◆ Work request
The lines to print are the one containing "The width and height of the screenshot is (1270, 952)." and every line after it through the end of the entries below. Print them exactly and nothing else.

◆ Data in this exercise
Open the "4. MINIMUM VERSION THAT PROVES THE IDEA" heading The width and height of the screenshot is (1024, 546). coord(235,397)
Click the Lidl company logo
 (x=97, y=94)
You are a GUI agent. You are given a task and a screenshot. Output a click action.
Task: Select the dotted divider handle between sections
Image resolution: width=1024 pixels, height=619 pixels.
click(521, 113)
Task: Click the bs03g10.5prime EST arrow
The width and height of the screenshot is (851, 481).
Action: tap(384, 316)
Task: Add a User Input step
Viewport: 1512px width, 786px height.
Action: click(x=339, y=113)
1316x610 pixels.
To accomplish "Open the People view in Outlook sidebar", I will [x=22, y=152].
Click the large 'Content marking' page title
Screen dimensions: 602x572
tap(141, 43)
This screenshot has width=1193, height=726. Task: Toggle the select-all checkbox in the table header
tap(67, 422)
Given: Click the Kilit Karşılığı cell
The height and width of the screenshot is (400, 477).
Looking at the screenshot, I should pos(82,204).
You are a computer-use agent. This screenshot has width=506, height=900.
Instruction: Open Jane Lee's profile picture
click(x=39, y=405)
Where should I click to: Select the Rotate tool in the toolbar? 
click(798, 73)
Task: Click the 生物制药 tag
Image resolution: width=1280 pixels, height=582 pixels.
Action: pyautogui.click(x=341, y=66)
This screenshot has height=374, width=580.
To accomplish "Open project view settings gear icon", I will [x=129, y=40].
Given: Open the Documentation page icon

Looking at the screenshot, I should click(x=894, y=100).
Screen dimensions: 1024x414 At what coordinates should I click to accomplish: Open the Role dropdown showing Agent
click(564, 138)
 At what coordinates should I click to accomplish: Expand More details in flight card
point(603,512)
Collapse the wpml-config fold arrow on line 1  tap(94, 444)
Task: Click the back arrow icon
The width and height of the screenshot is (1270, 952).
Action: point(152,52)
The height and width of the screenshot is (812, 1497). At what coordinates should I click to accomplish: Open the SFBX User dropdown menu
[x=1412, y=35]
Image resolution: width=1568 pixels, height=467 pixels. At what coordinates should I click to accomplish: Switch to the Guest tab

◆ Solution to this task
The width and height of the screenshot is (1270, 952).
Action: point(152,52)
The height and width of the screenshot is (812, 1497). At what coordinates should I click to accomplish: Open the SFBX User dropdown menu
[x=1412, y=35]
Image resolution: width=1568 pixels, height=467 pixels. At what coordinates should I click to accomplish: Switch to the Guest tab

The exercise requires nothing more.